- **Objective**
Report every line of the records that contains the word "next", matching its case exactly.

- **Supplied records**
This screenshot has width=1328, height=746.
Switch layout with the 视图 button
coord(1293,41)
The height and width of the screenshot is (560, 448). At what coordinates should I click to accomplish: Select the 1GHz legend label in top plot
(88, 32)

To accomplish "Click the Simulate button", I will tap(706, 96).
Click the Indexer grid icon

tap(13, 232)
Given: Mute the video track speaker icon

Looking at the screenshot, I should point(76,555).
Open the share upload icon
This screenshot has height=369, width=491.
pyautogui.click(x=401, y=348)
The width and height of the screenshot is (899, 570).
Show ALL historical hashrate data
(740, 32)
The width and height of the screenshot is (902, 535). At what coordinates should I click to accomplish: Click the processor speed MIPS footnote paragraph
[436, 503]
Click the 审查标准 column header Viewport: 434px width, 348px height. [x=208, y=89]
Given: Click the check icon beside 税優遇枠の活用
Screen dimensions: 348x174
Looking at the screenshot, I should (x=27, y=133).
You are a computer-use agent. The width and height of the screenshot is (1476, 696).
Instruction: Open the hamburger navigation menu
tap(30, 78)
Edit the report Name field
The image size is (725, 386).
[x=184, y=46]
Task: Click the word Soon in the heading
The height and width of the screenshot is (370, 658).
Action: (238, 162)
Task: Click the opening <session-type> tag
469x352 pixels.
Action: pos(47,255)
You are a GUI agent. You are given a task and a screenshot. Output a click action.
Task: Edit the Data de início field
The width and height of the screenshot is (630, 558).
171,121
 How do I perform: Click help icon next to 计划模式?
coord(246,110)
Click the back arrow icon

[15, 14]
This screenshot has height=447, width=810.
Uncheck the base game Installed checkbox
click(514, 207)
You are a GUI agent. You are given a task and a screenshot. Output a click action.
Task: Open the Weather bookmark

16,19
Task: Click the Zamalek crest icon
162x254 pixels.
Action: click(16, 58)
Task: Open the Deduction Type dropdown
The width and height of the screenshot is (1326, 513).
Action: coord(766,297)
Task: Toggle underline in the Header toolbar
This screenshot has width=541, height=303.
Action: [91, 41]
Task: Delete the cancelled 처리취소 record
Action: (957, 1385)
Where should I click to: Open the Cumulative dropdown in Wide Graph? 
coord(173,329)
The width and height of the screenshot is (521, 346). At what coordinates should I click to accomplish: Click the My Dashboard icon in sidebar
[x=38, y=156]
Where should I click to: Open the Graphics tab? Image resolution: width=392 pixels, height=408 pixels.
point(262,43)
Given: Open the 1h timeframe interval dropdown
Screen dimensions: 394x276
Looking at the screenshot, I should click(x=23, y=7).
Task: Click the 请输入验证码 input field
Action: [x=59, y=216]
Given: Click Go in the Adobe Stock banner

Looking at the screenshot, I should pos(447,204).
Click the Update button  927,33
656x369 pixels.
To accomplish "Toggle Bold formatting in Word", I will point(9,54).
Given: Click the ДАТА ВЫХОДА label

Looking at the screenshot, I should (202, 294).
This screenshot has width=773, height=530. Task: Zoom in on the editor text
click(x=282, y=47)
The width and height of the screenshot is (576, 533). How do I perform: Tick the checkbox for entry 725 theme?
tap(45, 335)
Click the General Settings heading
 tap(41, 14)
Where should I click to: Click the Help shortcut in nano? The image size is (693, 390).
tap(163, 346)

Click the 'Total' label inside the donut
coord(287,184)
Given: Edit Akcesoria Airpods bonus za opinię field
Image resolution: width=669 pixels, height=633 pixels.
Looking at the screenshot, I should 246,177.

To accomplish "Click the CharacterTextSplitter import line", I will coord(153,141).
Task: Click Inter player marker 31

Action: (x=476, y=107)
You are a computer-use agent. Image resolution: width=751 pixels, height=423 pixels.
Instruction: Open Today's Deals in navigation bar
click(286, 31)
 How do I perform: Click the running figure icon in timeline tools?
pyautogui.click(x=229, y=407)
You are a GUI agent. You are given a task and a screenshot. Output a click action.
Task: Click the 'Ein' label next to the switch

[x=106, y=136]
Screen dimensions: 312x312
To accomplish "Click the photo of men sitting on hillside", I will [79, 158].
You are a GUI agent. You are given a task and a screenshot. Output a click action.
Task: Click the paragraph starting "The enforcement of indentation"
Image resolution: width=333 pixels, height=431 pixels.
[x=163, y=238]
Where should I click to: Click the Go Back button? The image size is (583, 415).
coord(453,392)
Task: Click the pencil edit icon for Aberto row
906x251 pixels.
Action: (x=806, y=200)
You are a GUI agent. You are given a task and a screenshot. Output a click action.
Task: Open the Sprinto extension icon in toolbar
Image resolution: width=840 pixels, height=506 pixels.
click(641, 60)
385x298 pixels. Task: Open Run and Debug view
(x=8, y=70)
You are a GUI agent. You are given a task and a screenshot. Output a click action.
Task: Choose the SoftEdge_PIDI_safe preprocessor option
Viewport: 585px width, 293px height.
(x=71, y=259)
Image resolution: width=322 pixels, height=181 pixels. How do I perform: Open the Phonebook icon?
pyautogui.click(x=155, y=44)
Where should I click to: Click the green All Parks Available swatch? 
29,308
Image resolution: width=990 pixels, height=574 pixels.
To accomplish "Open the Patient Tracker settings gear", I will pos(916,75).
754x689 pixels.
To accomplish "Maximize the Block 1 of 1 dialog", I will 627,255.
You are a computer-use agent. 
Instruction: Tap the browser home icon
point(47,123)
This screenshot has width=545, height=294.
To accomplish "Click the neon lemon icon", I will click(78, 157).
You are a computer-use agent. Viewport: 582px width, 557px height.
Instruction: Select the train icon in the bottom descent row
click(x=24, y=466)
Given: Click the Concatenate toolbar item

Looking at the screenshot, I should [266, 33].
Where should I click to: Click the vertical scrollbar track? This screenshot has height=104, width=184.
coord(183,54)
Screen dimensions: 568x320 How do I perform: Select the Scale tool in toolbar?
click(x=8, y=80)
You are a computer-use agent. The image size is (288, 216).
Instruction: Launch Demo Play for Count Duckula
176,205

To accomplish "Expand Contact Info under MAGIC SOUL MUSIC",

- **Task response**
 How do I perform: Click help icon next to 计划模式?
Task: Click the 'Ein' label next to the switch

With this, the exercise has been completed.